Okay. Thanks. And then, Greg, just as a follow-up, just given a lot of the industry changes and trends that we're seeing, you guys have done some to try to – whether it's expand distribution, diversify products with K2 and ETFs, anything changing – I don't know – the outlook in terms of cash use and doing more on the M&A side.
I guess, particularly just on the product side because I guess on the distribution, you guys have a lot. But just wanted to get your thoughts.
Just given that we are seeing a lot of industry changes, if anything is changing in terms of priority of the cash?.
I mean, I don't think anything has changed as far as priorities. I think we're always looking to add strong investment teams that complement the lineup. I think, obviously, in the alternative space, we've talked about why that's not always easy to do.
I think we'd like the high-net-worth and Fiduciary Trust, that business to grow so that's something that would move up the list on priorities for us. But overall, we continue to be very active in looking at everything and I wouldn't say the list has changed from what we've talked about before..
Okay. Thanks a lot..
Thanks..
Our next question is coming from the line of Dan Fannon with Jefferies..
Thanks. Good morning. Generally, we've heard from some other of your peers about uptick in expenses and spend.
And so, Ken, I wanted to get just kind of a thought around kind of the longer-term expense profile as you kind of start looking into next year, how we should think about maybe some initiatives that are going to be coming online, whether they're tech or other investments and how that might mean for the overall kind of expense outlook..
Sure, sure. So we are just starting our annual budget process so it is a little early for me to give you any definitive guidance with a lot of confidence. But I can tell you that we're really taking a hard look leaving no stone unturned, looking for ways that we can harvest expense savings to fund those new strategic initiatives.

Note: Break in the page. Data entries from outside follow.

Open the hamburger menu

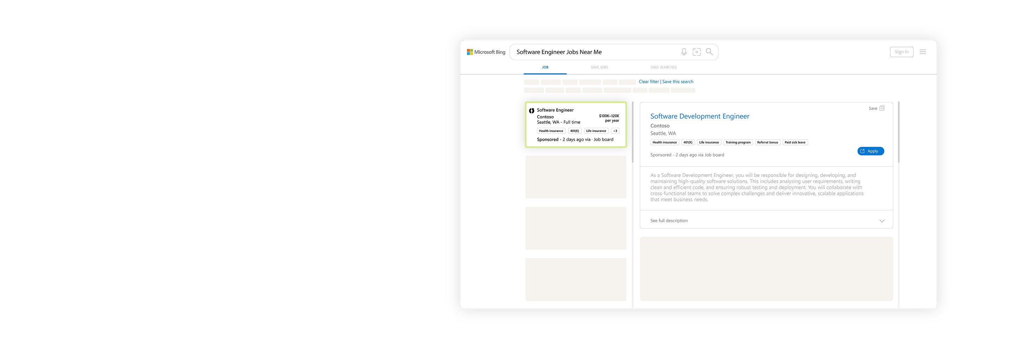pyautogui.click(x=922, y=52)
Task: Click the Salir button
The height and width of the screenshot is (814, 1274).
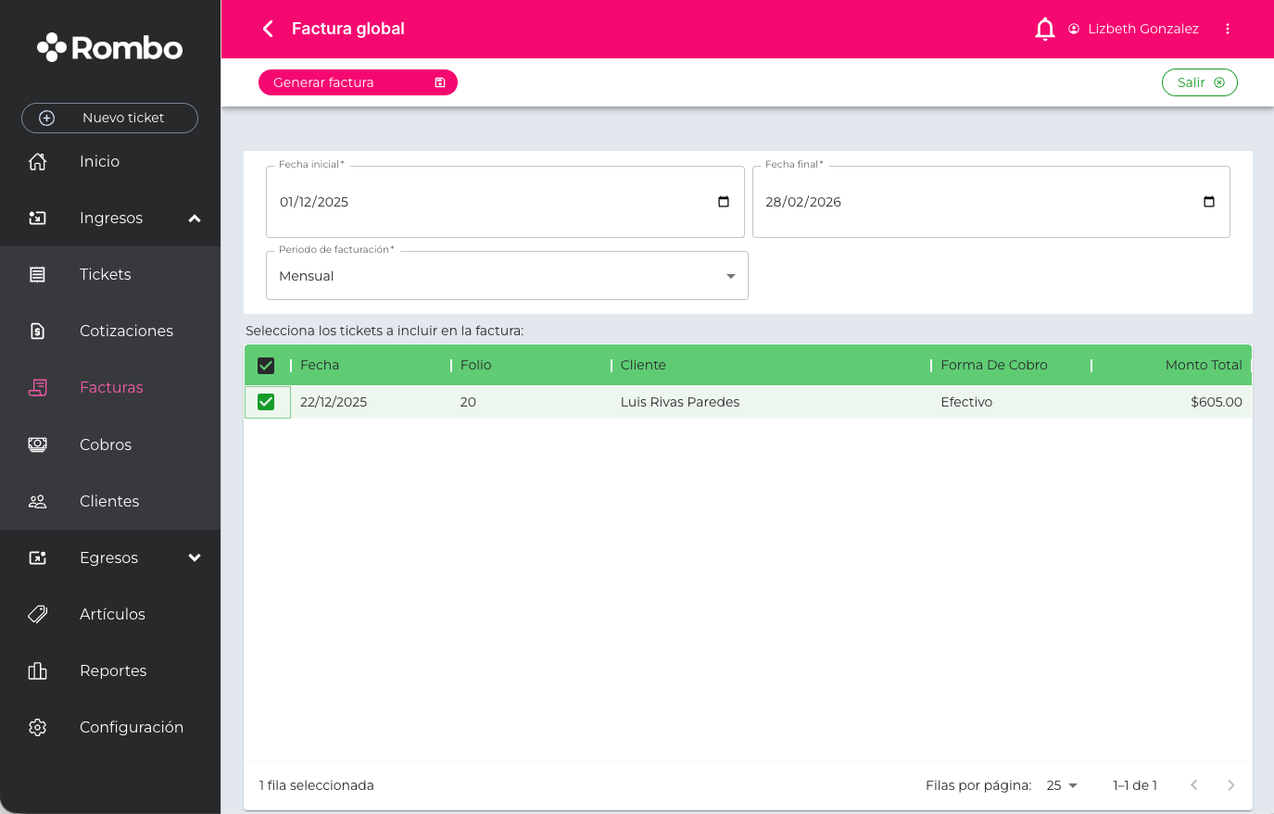Action: tap(1199, 82)
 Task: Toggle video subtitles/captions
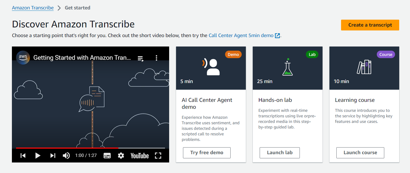pyautogui.click(x=107, y=156)
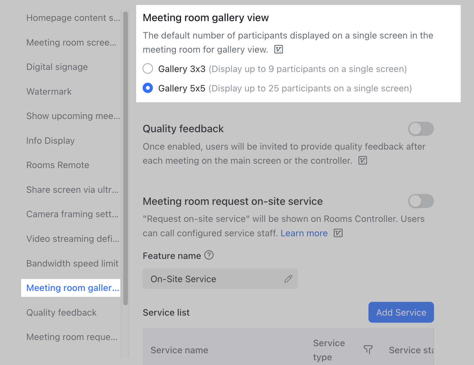Viewport: 474px width, 365px height.
Task: Click the badge icon beside gallery view description
Action: pos(278,49)
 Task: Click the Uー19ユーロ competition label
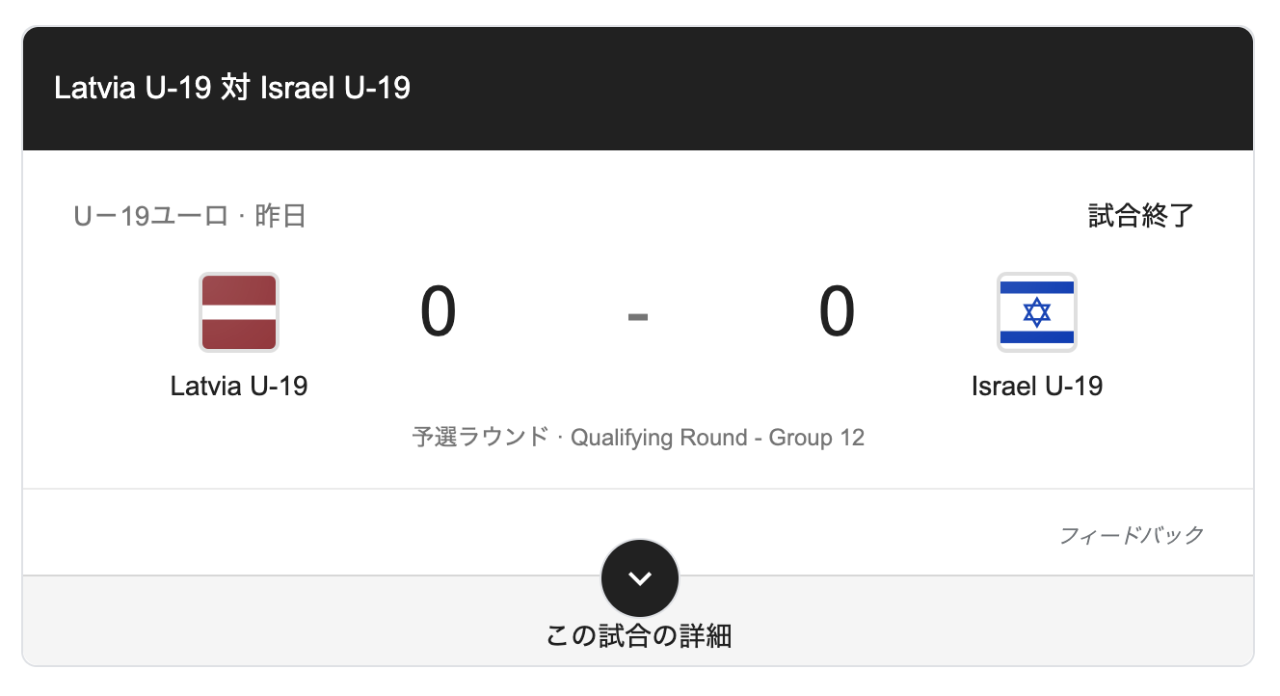(x=150, y=216)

I could say, overall, from what I know today, I mean, it is looking like it will be a challenge next year to reduce next year's expense levels from the current levels. But beyond that, it's kind of too early to tell exactly, but I'll definitely have more for you next time we meet..
Okay. And just a follow up, Greg, on some of the international comments and success in retail.
Obviously, the Global Bond seems like it's a big driver of that, but are there other products underneath that are seeing some of the benefits of the improvement in the broader kind of international retail segments?.
Well, I think the other standouts in the last couple of quarters on the fixed income side – I mean, obviously, Global Bonds, it's a tremendous turnaround from where we were, where we had $2 billion in inflows for that category, where a year ago we probably had $7 billion, $8 billion in outflows, so we're certainly pleased to see that that's turned around.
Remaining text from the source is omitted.